• TO DO:
- A) In the text on the triple whammy drug interaction, translate this sentence into Spanish: "This is usually a consequence of coexisting chronic diseases requiring pharmacological treatment."
- B) Pick up the text on the triple whammy drug interaction after its final sentence and write the next few sentences.

• EXTRACTED TEXT:

Non-steroidal anti-inflammatory drugs (NSAIDs)
This can alter the renal haemodynamic autoregulation system, leading to an increased risk of developing acute pre-renal acute kidney injury (pr-AKI) and AKI [4, 8,9,10]. The main objective of this article is to indicate the mechanisms and features of AKI due to TW DI (AKITW), as well as to describe the prevalence and consequences of the concurrent use of TW drugs and recommendations regarding these products, such as diagnostic evaluations of patients diagnosed with AKI.
Methods
A literature review performed using the search term ‘triple whammy’ in the PubMed medical database gave 48 results, 18 of which were related to the TW DI (as of 24 April 2021). To enhance the number of results we also used the following search term “triple whammy” and the combinations “triple whammy AND AKI”, “triple whammy AND Acute Kidney Injury”, “NSAIDs AND ACEIs AND diuretics AND AKI”, “RAAS AND inhibitors AND NSAID AND diuretics AND AKI”, “renin–angiotensin AND system AND inhibitors AND nonsteroidal AND anti-inflammatory AND drugs AND AKI”, “drugs AND interactions AND AKI”.
This article is based on previously conducted studies and does not contain any new studies with human participants or animals performed by any of the authors.
Results and Discussion
Phenomenon of Polypharmacy vs the Occurrence of Triple Whammy
Polypharmacy is the concurrent use of five or more medications per day [2, 3]. This is usually a consequence of coexisting chronic diseases requiring pharmacological treatment. The use of evidence-based guidelines for prescribing medications to treat patients suffering from multiple diseases can result in complex and mutually exclusive treatment regimens [1].
The phenomenon of polypharmacy is most common among older adults. Studies show that polypharmacy affects 40–50% of all older adults [1]. This situation is particularly important given that people over 65 years of age (especially those over 80 years of age) account for an increasing share of the total population in Europe. According to Eurostat, in 2019, more than one fifth (20.3%) of the EU-27 population was aged 65 and over [11]. Older adults are prescribed an average of 5.3–6.9 medications [12] and this number continues to grow [3].

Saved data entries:
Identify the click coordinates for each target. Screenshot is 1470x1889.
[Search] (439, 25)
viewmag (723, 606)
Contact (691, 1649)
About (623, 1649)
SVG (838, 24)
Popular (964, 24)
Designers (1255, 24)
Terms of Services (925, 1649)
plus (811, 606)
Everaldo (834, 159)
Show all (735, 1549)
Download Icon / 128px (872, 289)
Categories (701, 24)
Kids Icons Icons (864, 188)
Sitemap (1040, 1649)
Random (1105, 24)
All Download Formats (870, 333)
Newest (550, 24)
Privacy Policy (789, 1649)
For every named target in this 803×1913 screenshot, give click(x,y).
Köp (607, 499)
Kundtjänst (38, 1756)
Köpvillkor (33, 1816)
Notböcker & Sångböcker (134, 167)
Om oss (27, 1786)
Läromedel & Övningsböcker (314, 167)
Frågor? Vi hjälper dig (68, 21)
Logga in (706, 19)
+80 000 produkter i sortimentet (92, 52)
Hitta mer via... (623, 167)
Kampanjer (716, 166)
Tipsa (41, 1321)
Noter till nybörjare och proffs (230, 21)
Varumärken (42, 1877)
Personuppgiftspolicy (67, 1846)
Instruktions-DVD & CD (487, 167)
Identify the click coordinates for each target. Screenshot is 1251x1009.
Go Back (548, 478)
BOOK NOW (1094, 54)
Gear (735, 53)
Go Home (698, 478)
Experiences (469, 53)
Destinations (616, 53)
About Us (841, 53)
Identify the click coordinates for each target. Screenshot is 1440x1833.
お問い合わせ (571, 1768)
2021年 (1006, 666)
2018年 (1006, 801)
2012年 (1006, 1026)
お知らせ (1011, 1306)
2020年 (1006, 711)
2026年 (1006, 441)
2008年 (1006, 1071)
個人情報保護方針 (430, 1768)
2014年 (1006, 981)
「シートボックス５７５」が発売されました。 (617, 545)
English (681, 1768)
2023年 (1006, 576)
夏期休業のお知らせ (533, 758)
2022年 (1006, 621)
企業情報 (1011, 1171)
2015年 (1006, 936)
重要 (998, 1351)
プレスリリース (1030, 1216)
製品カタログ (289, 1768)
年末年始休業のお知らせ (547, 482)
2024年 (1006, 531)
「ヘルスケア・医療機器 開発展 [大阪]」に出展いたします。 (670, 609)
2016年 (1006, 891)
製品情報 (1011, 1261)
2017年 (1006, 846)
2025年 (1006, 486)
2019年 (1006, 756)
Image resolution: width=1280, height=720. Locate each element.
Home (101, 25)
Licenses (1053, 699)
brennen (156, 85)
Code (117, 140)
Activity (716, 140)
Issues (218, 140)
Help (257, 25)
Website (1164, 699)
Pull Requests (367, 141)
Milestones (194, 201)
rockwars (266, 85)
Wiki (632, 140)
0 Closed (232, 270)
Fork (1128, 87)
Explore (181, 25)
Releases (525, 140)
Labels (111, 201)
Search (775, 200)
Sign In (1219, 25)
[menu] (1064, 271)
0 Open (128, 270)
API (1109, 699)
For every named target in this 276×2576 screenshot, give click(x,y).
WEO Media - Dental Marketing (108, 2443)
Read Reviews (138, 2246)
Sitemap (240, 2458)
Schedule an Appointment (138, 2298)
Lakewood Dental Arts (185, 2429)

• TASK RESPONSES:
- A) Esto suele ser consecuencia de enfermedades crónicas coexistentes que requieren tratamiento farmacológico.

- B)
The concurrent use of multiple medicinal products can lead to serious adverse event (SAE), poor adherence to therapy [13, 14] and numerous drug–drug interactions (DDIs) and drug–disease interactions (DDisIs). DI are one of the potential mechanisms leading to adverse events (AE) that can be prevented through early intervention [1, 15].
Older adults are more susceptible to the risk of AE due to DI not only because of the number of administered medications but also because the ageing process can cause physiological changes like decreased renal and liver function, which can consequently affect drug pharmacokinetics (i.e. through reduced renal clearance or reduced liver metabolism) [16]. In addition, the frequent occurrence of chronic diseases among older adults increases the risk of DDisIs [1] in which the medication used to treat a disease or symptom can have an influence on another disease or symptom. DDisIs include the use of anti-inflammatory drugs in people with high blood pressure or kidney diseases [1, 2].
Triple Whammy: Mechanism and Risk
The term “triple whammy”, in relation to an adverse reaction reducing renal function, was first used in 2000 in Australia [9]. It was applied to a specific group of patients who took medications causing triple whammy—they were older adults with comorbidities that included cardiovascular disease, poor perfusion, congestive heart failure (CHF), chronic kidney disease and osteoarthritis. Inhibition of the renin–angiotensin–aldosterone system (RAAS), along with the aforementioned comorbidities, enhances the role of prostaglandins in the regulation and maintenance of haemodynamic glomerular function. The synthesis of prostaglandins is inhibited by NSAIDs.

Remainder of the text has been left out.